Da der Verbraucher dennoch die Wahlmöglichkeit behalten soll, Nahrungsmittel mit oder ohne gentechnisch veränderte Organismen (GVO) zu sich zu nehmen, müssen die beiden Produktionsketten aufwendig voneinander getrennt werden. Die Kosten dafür und die Kosten der GVO-Verschleppung hat am 13. März eine Tagung in Freiburg diskutiert.  Gefordert wurde die Einführung des Verursacherprinzips.
Veranstalter der Tagung waren der Wirtschaftsverband UnternehmensGrün,  der Verband Lebensmittel ohne Gentechnik und das Ministerium Ländlicher Raum.  Verbraucherminister Alexander Bonde machte in seinem Grußwort die  massive Spannung, ja die Unvereinbarkeit zwischen Verbraucherwünschen und politischer sowie wirtschaftlicher Realität deutlich. „Einerseits wollen 80 bis 90 % der baden-württembergischen Bevölkerung gentechnikfreie Lebensmittel”,  zitierte er entsprechende Befragungen. Andererseits werden die kommenden EU-Regelungen zu weiteren Zulassungen von gentechnisch veränderten Sorten führen, ist der Landespolitiker überzeugt.
Anbauverbote als Chance
Der baden-württembergische Minister Alexander Bonde will das Land frei von Grüner Gentechnik halten.

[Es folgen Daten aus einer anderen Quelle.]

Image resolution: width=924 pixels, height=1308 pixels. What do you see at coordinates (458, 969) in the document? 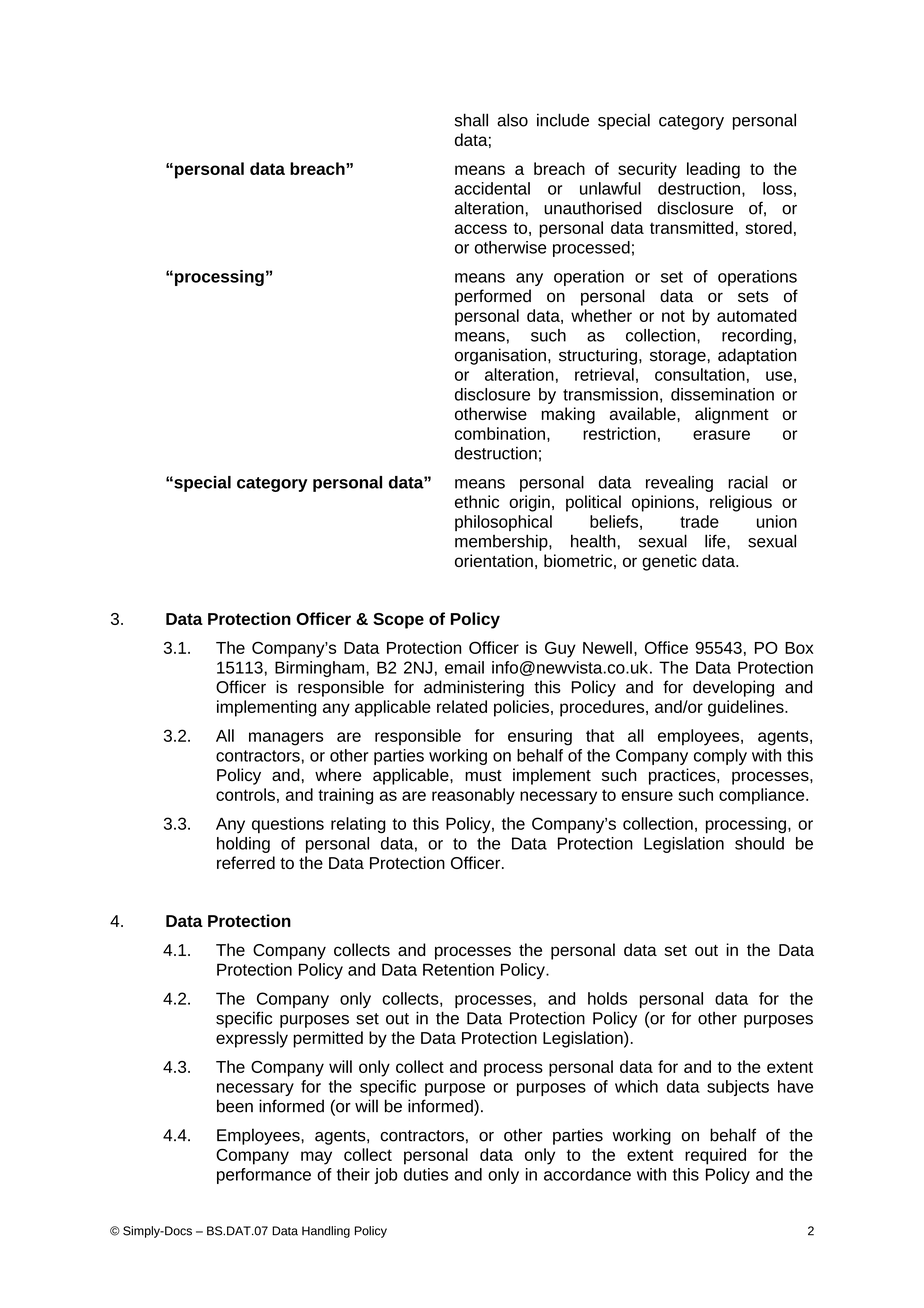
I see `Retention` at bounding box center [458, 969].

Er ergänzte: „Es stehen auf EU- und nationaler Ebene Entscheidungen von großer Tragweite an, die wir begleiten müssen, um dem Verbraucherinteresse zum Durchbruch zu verhelfen.” Für besonders wichtig hält Bonde in diesem Zusammenhang die in Aussicht gestellte Möglichkeit, nationale Anbauverbote der Risikotechnologie, wie er sie nannte, durchzusetzen (Opt-out-Regelung), um die Wahlfreiheit zu gewährleisten. Die Landesregierung werde alles tun,  um Baden-Württemberg auch zukünftig frei von Grüner Gentechnik zu halten, ließ der Minister keinen Zweifel. 

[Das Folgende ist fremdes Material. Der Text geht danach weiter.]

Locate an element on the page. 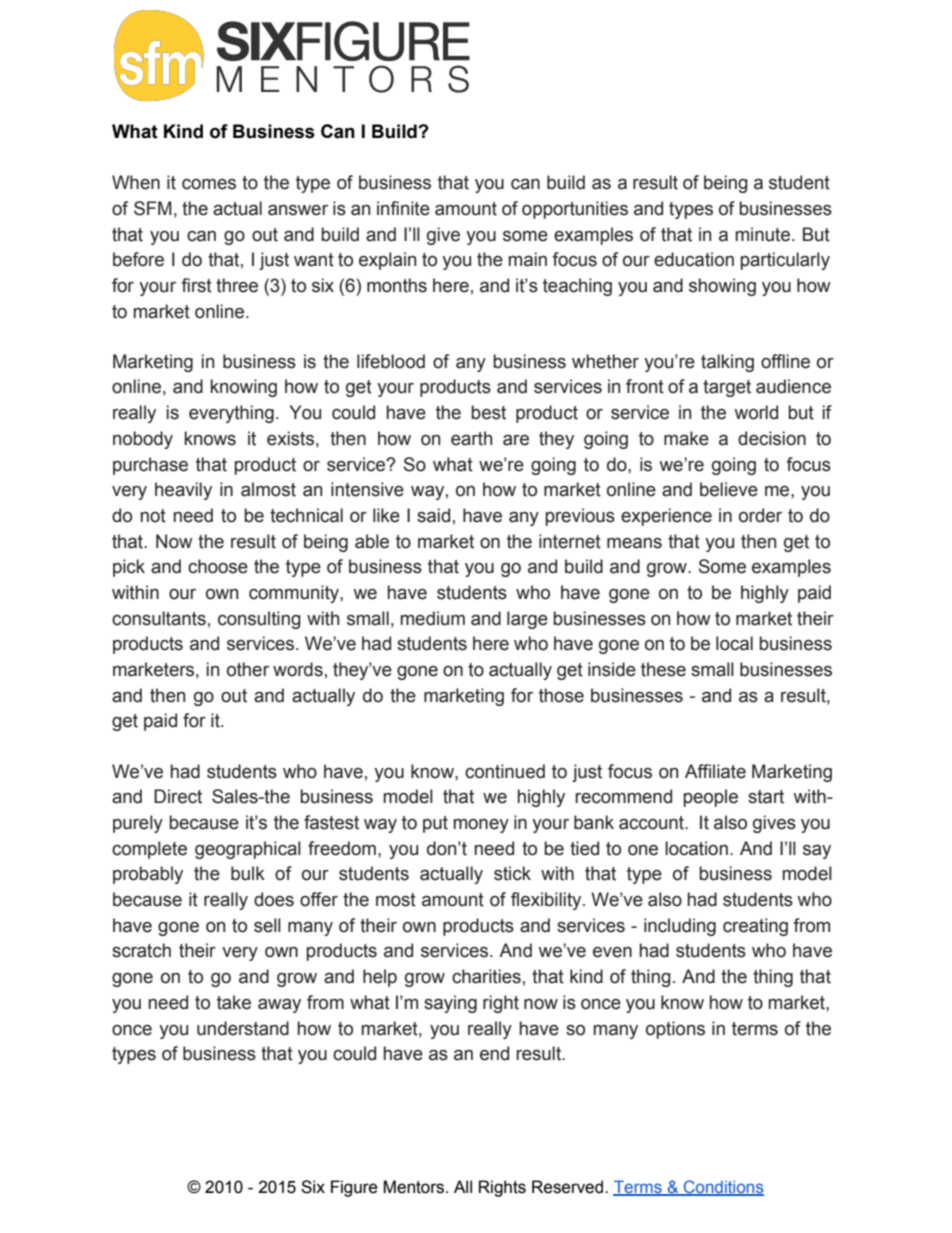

Die Kosten tragen die Gentechnik-Vermeider
Axel Wirz vom Forschungsinstitut für biologischen Landbau (FiBL) zeigte die weniger offensichtlichen Kosten der Grünen Gentechnik auf.

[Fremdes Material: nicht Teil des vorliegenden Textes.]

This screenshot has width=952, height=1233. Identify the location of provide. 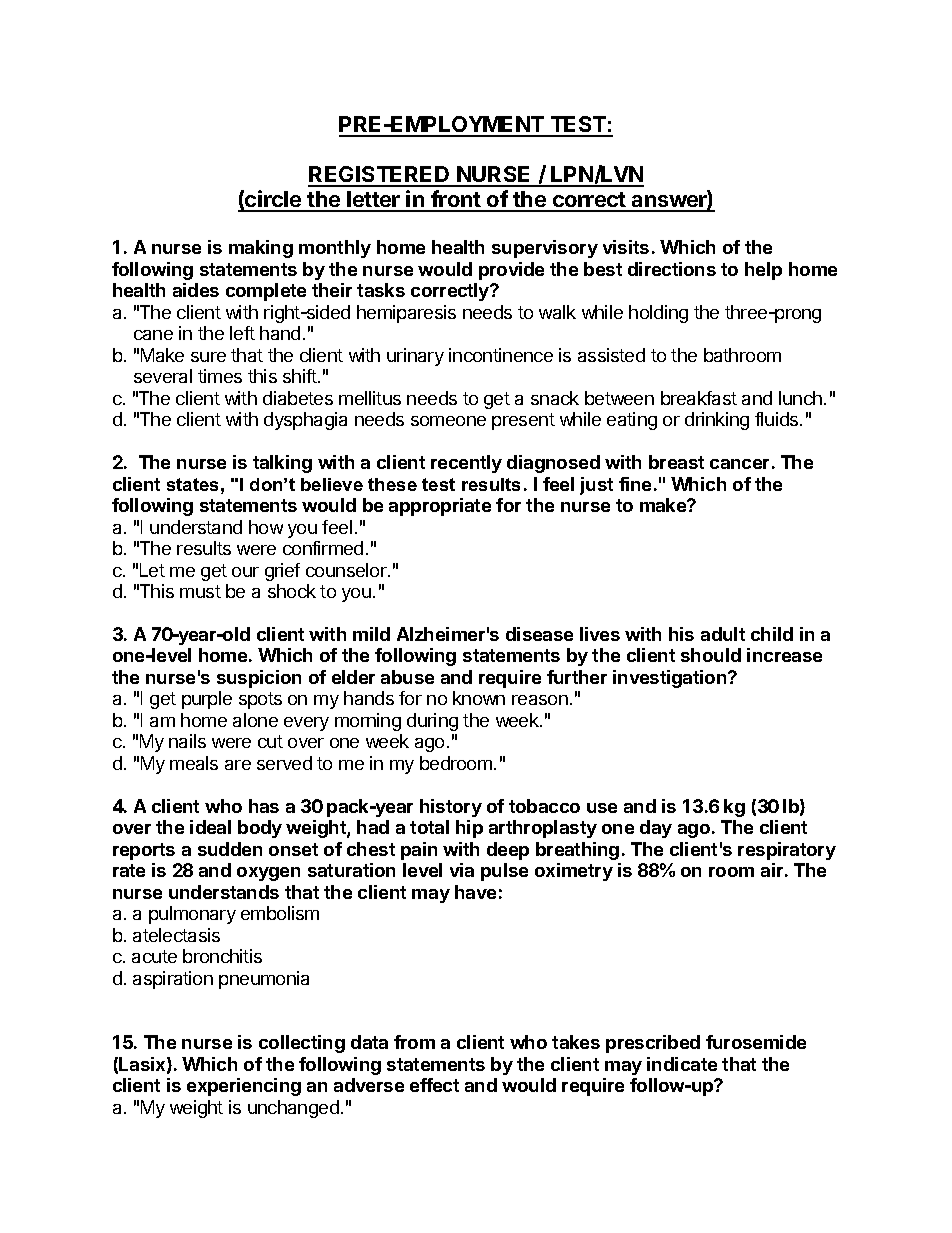
(511, 271).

Die  gegebenen wirtschaftlichen Schäden durch  die Kosten für die Sicherung der Gentechnikfreiheit skizzierte in Freiburg Axel Wirz. „400000 Euro kosten jährlich die Analysen allein in Deutschland, um die gesetzliche Kennzeichnungspflicht zu überprüfen”, empörte sich der Fachmann vom Forschungsinstitut für biologischen Landbau (FiBL). Weitere Zusatzkosten ergeben sich aus dem höheren Einkaufspreis für GVO-freie Futtermittel, der Reinigung von Lägern, Transportmitteln und Verarbeitungsmaschinen sowie den ständigen Routineproben entlang der Produktionskette. In der Summe müsste dann beispielsweise ein Liter Milch „ohne Gentechnik” im Kühlregal sieben Cent mehr kosten als „normale” Ware.  „Wir könnten in der gesamten deutschen Wertschöpfungskette 2,6 Milliarden Euro im Jahr sparen, wenn wir unsere 31 Milliarden Kilogramm Milch konsequent gentechnikfrei erzeugen würden”, rechnete Wirz vor. „Bisher tragen diese Kosten allein die Vermeider, nicht die Verursacher gentechnischer Verunreinigungen”, empörte er sich. Das FiBL fordert deshalb eine GVO-freie Eiweißstrategie für ganz Europa, ein bundesweites Anbauverbot und die Einführung des Verursacherprinzips.